Dove posso definire il gateway sotto wine per configurare il tutto (ammesso che si possa configurare la rete sotto wine)

----------

## Kernel78

Moved from Forum italiano (Italian) to Forum di discussione italiano.

----------

## darkmanPPT

ciao,

forse questo ti potrà servire

http://www.winehq.org/pipermail/wine-users/2007-March/025942.html

 *Quote:*   

> 
> 
> I'm running a program on wine that tries to update via internet without 
> 
> bringing any configuration tools for this task itself. I assume that on 
> ...

 

e la risposta è stata

 *Quote:*   

> HOWTO:
> 
> $ wine regedit
> 
> Open the key Software\\Microsoft\\Windows\\CurrentVersion\\Internet Settings
> ...

 

può servire?

comunque io ho provato alcuni programmi con wine (tipo skype) e si connettevano ad internet senza problemi (senza che avessi impostato chissà che cosa).

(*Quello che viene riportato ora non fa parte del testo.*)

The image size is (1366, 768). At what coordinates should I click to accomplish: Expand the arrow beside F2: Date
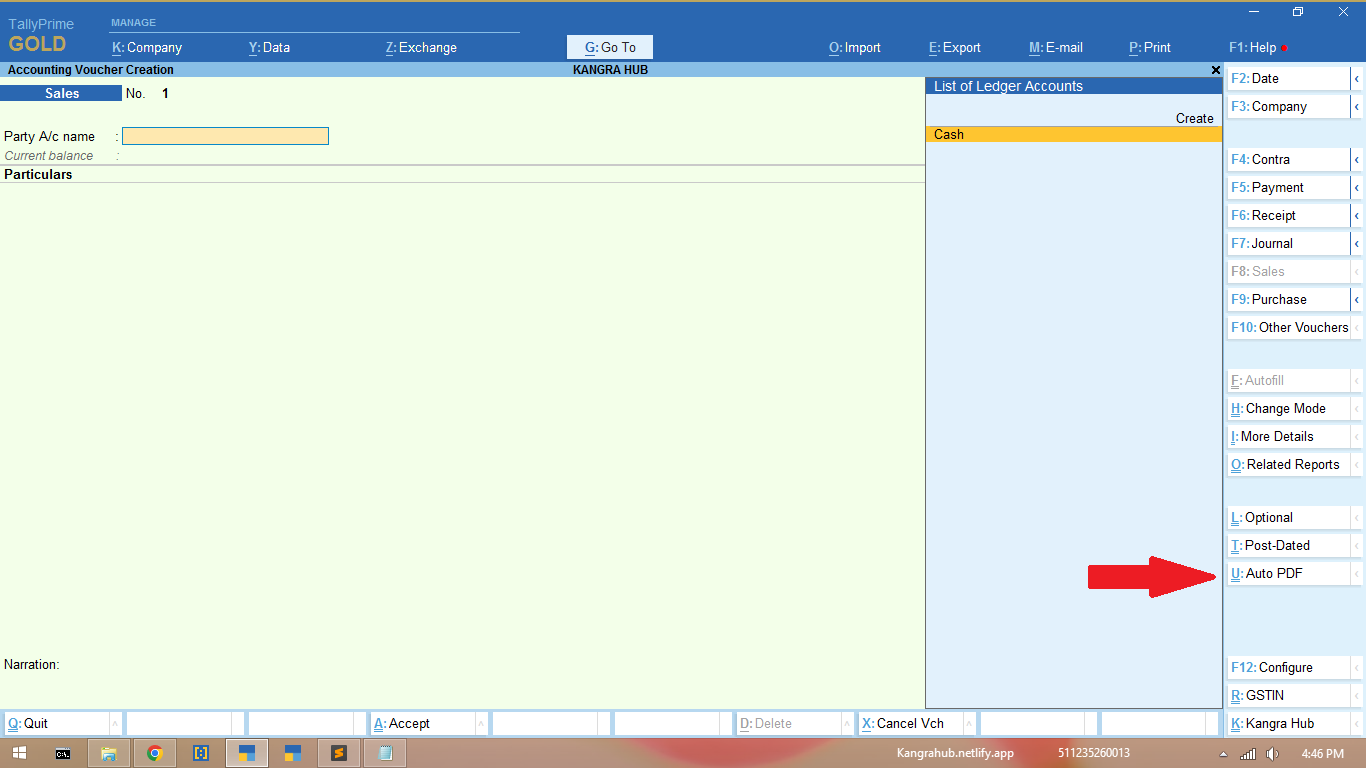1356,79
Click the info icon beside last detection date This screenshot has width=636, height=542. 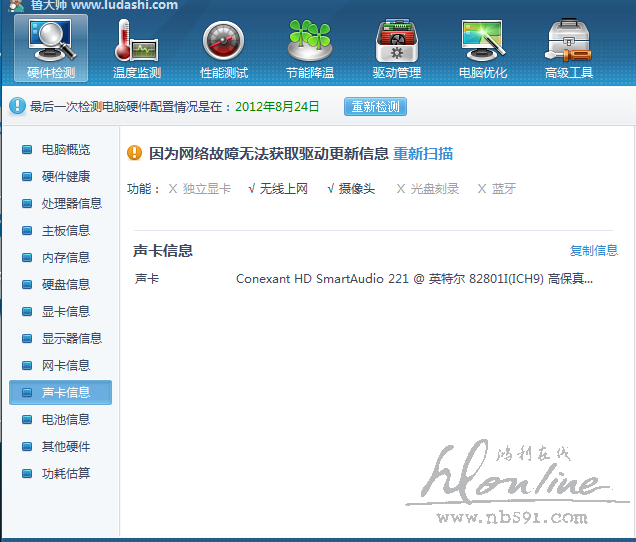click(x=18, y=106)
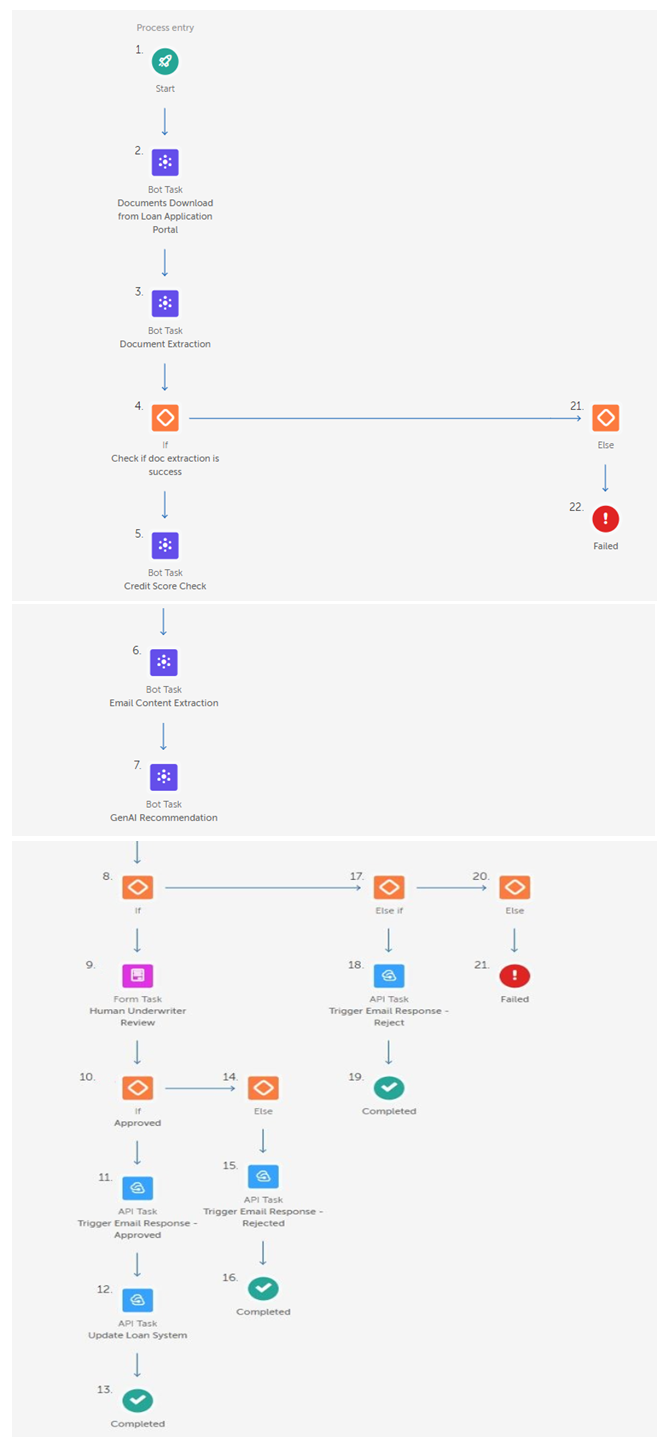The image size is (670, 1449).
Task: Click the Else icon at step 14
Action: click(263, 1087)
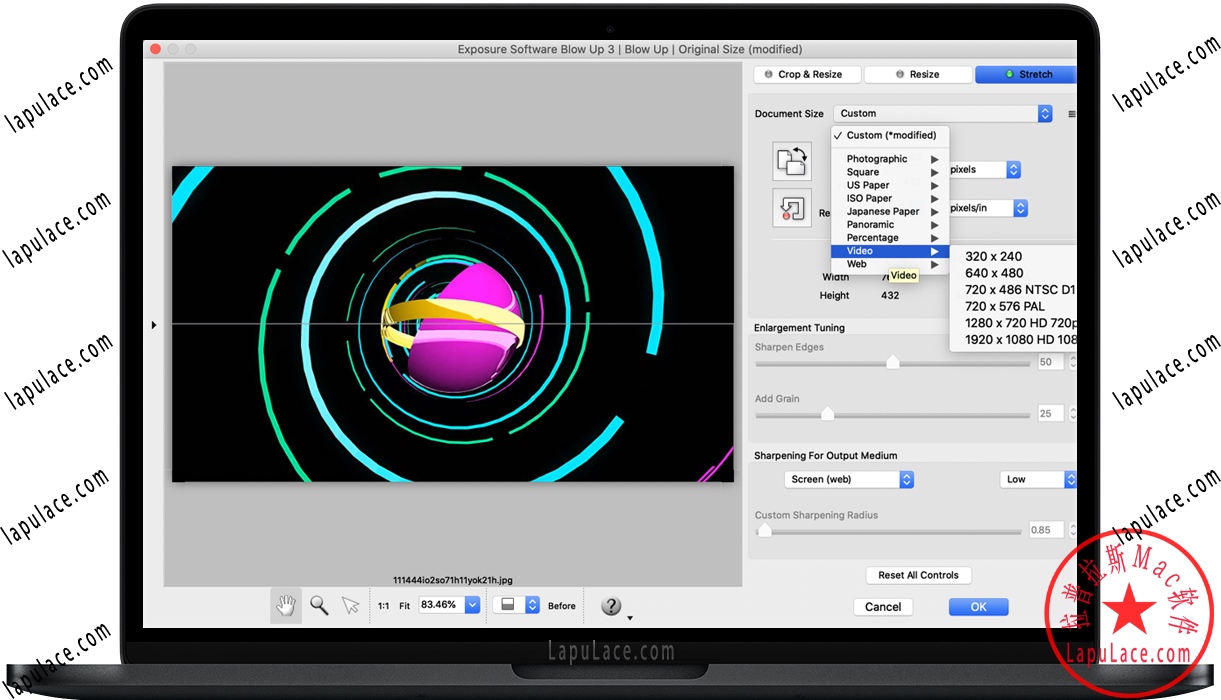Click the Custom Sharpening Radius value field
1221x700 pixels.
click(x=1046, y=530)
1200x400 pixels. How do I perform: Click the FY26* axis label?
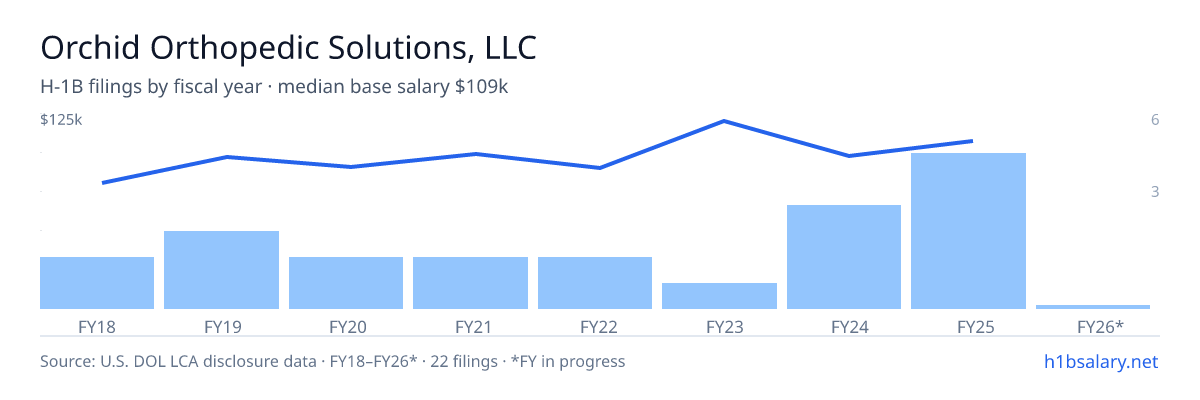[1100, 327]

Uno, però, non mi andava: age of empire non vedeva la rete.

forse dipende dal programma e dal supporto che da wine.

purtroppo altro non so dirti  :Sad: 

-----------------------------------------------

ps: immagino tu abbia già visto questo

http://appdb.winehq.org/objectManager.php?sClass=application&iId=5956

----------

## lsegalla

Non son venuto a capo di niente per ora. Impostando il proxy sotto TeamViewer son anche riuscito a farmi chiedere l'autentifica dal proxy (pero' inserendo ID e password che in altri contesti funzionano lì non vanno). E a dirla tutta mi sarebbe sufficiente definire un indirizzo IP e un gateway bypassando anche il proxy... ho provato a far qualcosa dal regedit ma non ho tutte le chiavi di registro che cerco. Ho cercato anche di vedere se si riesce ad accedere ai servizi (poi pensandoci bene Wine non fa questo e quindi ho lasciato stare).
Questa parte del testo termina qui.